» Instructions to follow:
For the entries below, the result should be an exact transcription of the lines from the one with "Клинок Severus D2 TacWash (84, 1741)" up to and including the one with "Situs Web (20, 2130)", and only those.

» Records to process:
┄┄┄┄┄┄
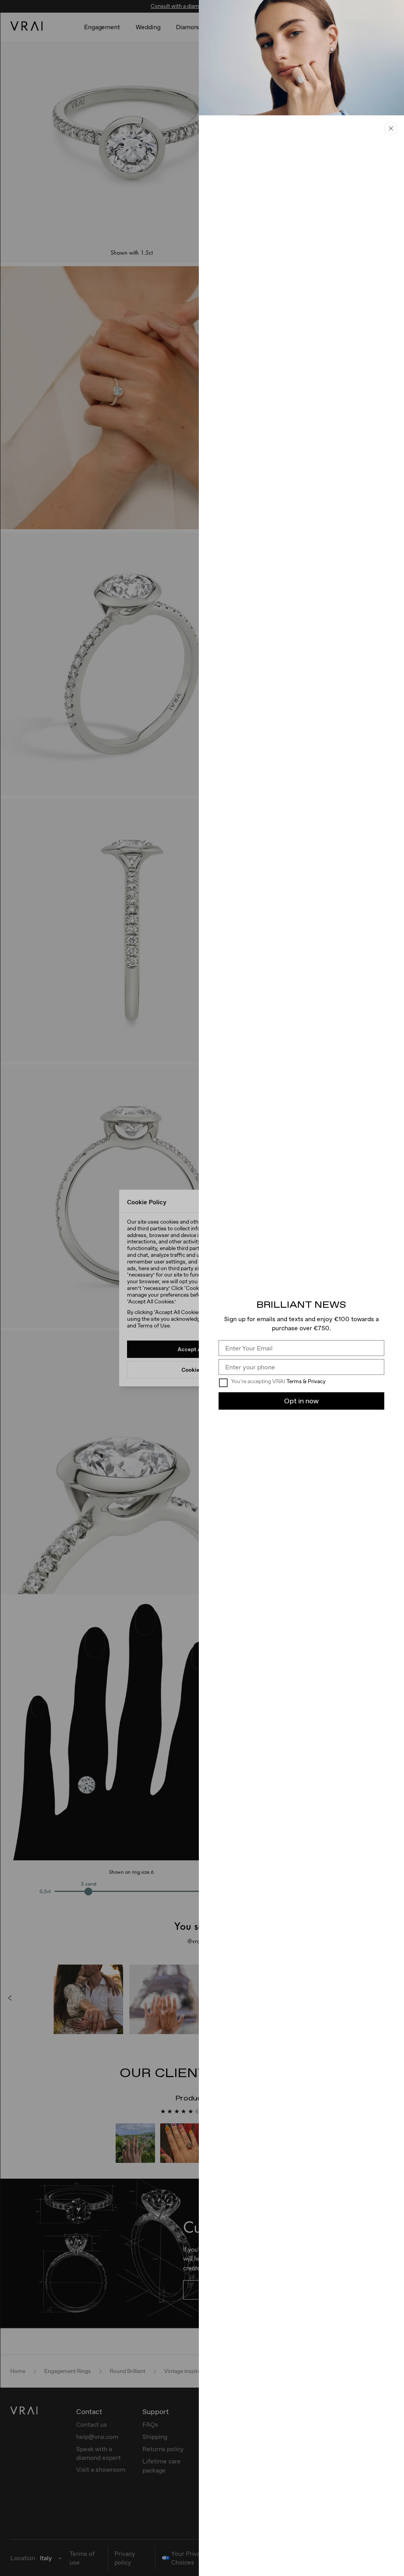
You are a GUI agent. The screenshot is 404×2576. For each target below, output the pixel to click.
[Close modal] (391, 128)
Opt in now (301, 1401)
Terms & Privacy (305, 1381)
┄┄┄┄┄┄
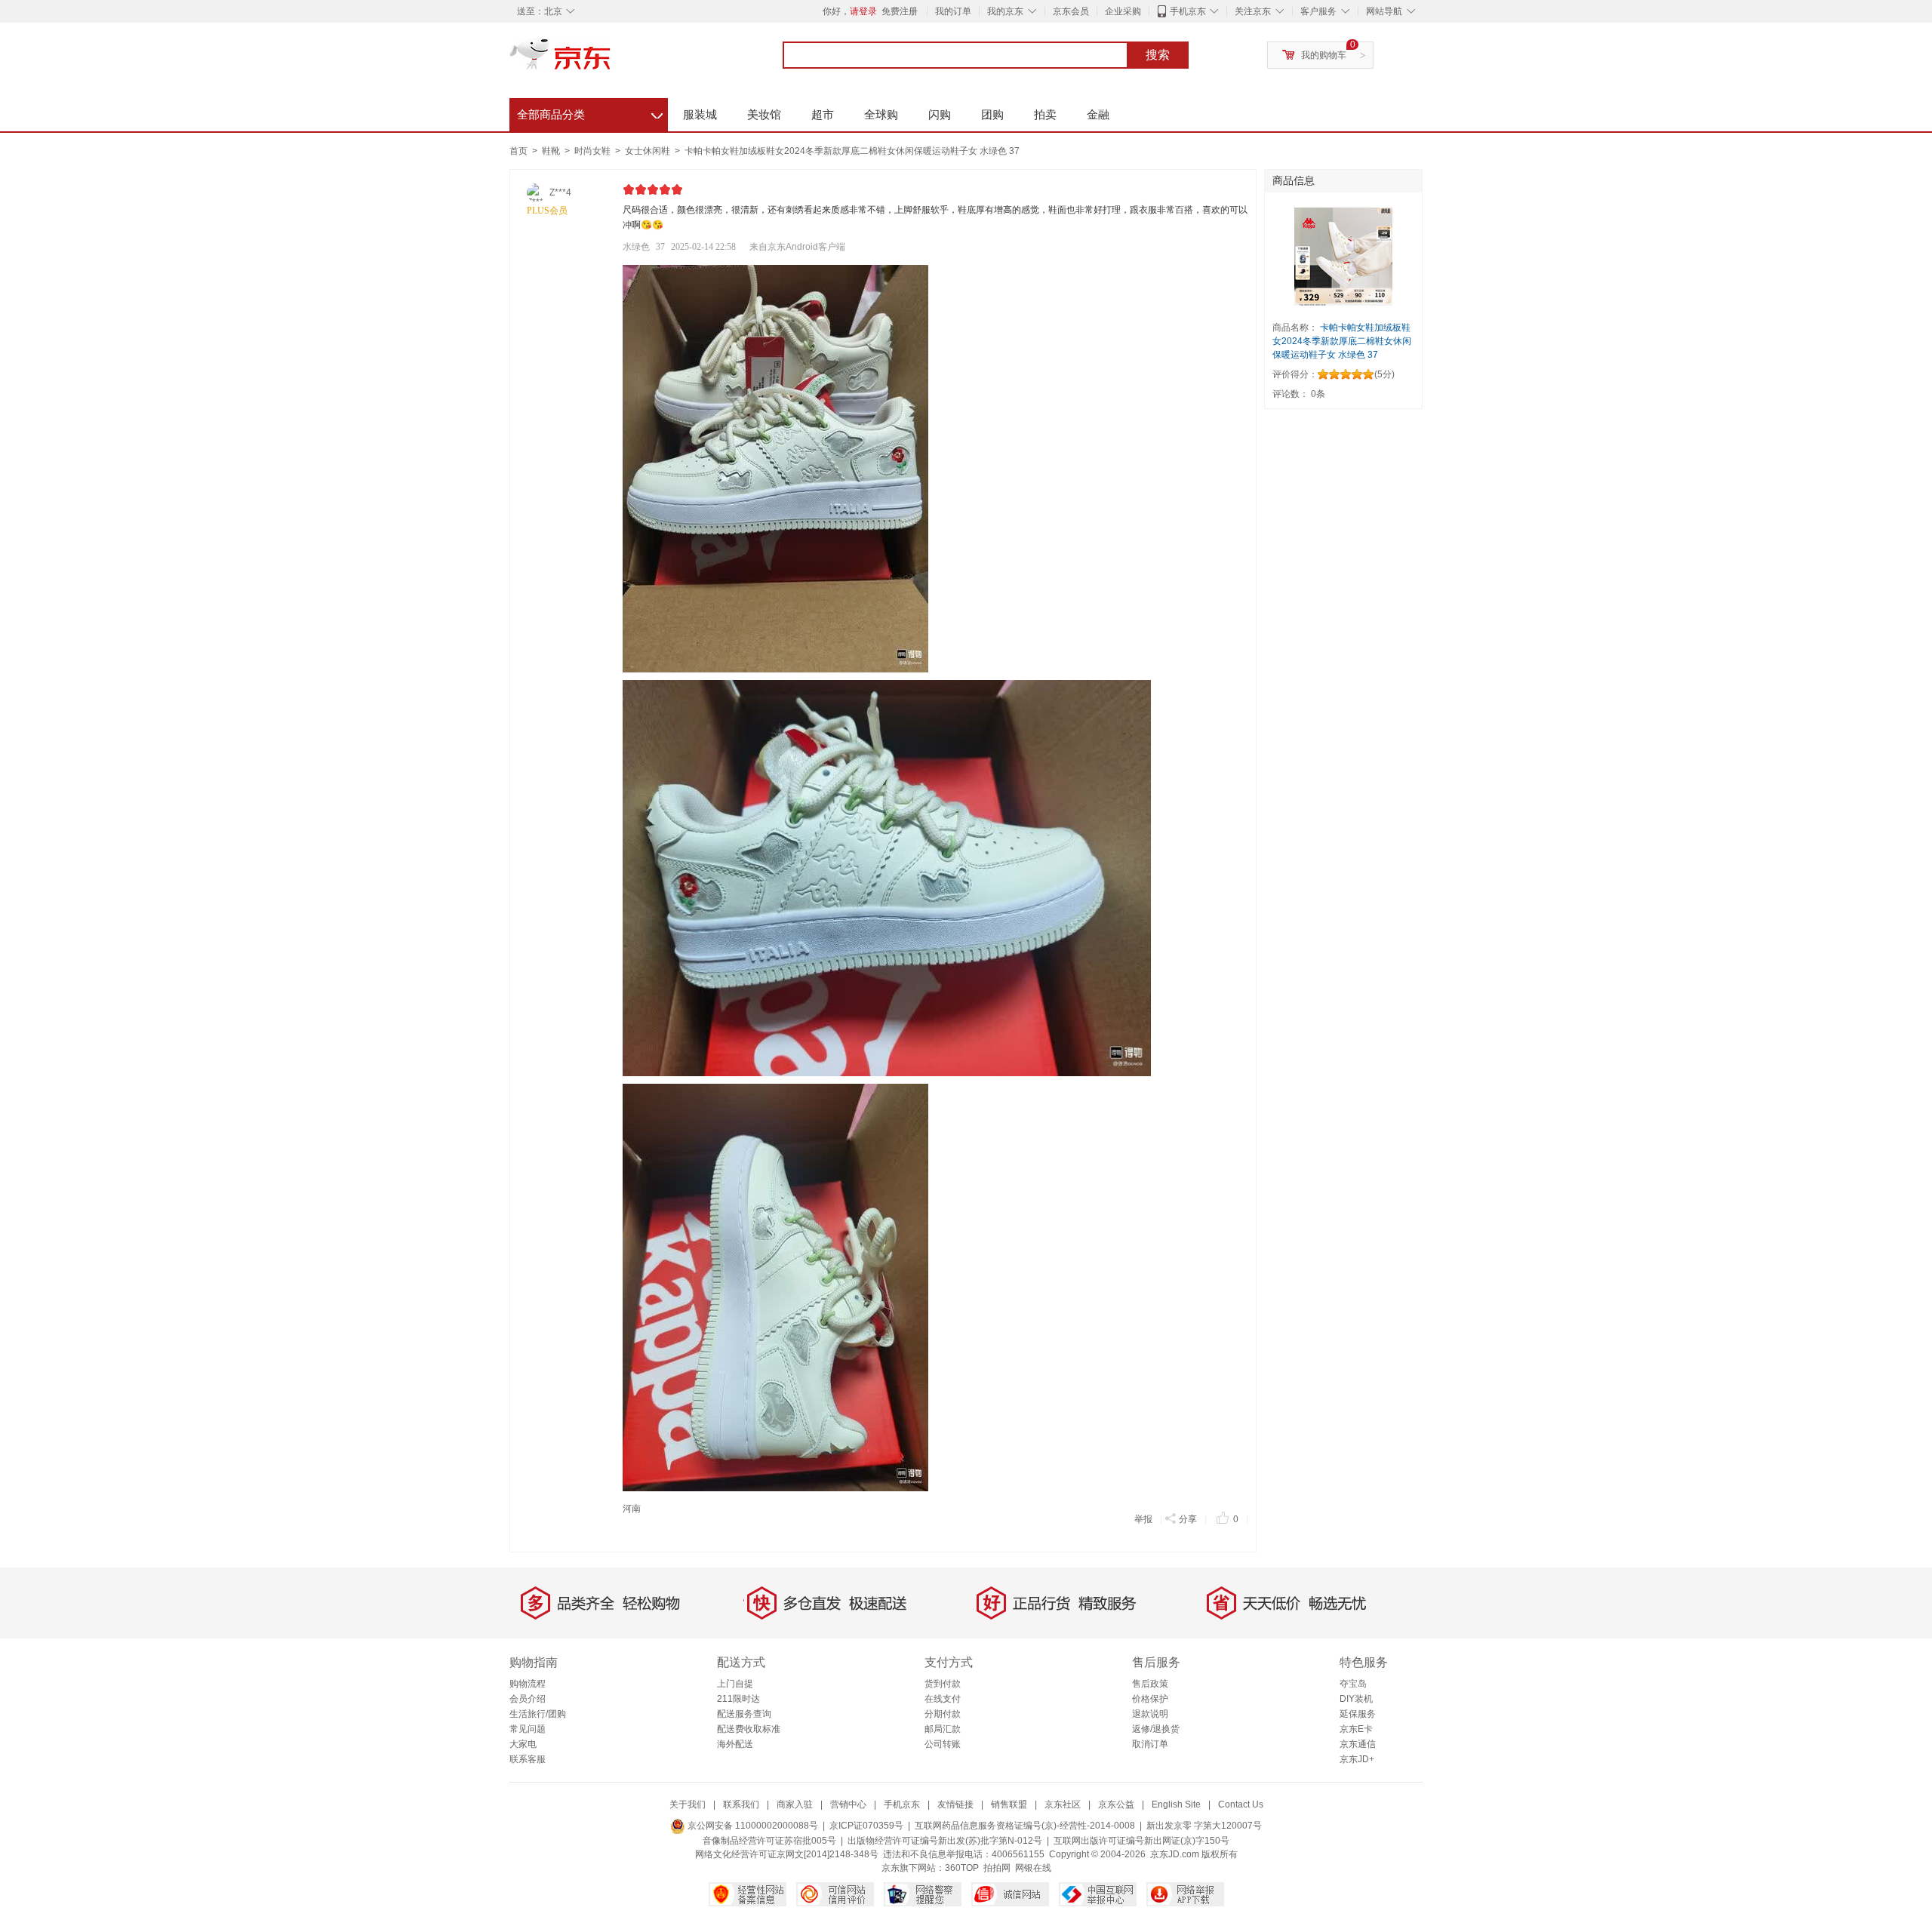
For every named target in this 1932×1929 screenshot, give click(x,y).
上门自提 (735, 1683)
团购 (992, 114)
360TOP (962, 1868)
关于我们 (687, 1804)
┄┄┄┄┄┄
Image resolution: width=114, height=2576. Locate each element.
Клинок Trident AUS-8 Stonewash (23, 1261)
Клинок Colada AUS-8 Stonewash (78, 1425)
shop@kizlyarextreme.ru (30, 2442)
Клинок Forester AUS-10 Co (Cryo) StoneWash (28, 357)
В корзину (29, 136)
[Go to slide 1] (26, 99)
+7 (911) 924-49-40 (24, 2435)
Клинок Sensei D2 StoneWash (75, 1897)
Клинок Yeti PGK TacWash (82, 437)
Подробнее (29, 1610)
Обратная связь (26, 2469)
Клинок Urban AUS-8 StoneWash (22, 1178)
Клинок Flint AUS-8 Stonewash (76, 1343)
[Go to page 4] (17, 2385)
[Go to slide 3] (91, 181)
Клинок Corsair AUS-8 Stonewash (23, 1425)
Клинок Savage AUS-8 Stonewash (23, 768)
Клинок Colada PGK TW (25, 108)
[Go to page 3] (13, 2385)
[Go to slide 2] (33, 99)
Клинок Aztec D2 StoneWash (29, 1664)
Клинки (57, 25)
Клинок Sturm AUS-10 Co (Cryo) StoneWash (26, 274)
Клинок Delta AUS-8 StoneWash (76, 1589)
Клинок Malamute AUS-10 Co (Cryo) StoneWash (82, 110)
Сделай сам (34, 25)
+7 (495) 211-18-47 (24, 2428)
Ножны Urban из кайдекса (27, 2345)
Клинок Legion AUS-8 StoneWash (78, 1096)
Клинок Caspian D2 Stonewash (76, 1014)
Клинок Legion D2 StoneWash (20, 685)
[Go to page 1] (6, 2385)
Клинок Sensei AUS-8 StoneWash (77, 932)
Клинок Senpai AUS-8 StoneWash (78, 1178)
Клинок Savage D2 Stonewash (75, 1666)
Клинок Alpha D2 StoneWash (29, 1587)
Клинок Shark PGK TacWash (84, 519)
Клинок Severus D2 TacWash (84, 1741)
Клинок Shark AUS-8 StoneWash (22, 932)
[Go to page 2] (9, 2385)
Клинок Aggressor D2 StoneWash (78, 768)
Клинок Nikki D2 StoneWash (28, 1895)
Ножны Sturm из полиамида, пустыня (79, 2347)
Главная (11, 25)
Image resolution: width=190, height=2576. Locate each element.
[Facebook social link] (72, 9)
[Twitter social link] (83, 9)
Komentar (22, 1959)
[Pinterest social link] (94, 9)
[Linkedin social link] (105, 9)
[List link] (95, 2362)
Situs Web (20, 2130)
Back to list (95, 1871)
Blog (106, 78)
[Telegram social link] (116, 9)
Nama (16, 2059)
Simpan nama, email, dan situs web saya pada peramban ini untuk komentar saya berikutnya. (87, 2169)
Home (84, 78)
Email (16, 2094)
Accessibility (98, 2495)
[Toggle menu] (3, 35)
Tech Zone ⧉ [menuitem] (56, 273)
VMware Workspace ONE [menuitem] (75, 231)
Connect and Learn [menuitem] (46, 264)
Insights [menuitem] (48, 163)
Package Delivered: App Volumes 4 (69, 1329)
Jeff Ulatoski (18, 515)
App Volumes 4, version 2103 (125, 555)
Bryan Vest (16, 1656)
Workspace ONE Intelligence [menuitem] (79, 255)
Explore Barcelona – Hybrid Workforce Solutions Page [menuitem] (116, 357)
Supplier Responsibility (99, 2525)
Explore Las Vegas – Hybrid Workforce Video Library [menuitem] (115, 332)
┄┄┄┄┄┄
» Written answer:
Клинок Severus D2 TacWash (84, 1741)
Клинок Shark AUS-8 StoneWash (22, 932)
[Go to page 2] (9, 2385)
Клинок Aggressor D2 StoneWash (78, 768)
Клинок Nikki D2 StoneWash (28, 1895)
Ножны Sturm из полиамида, пустыня (79, 2347)
Главная (11, 25)
Image resolution: width=190, height=2576. Locate each element.
[Facebook social link] (72, 9)
[Twitter social link] (83, 9)
Komentar (22, 1959)
[Pinterest social link] (94, 9)
[Linkedin social link] (105, 9)
[List link] (95, 2362)
Situs Web (20, 2130)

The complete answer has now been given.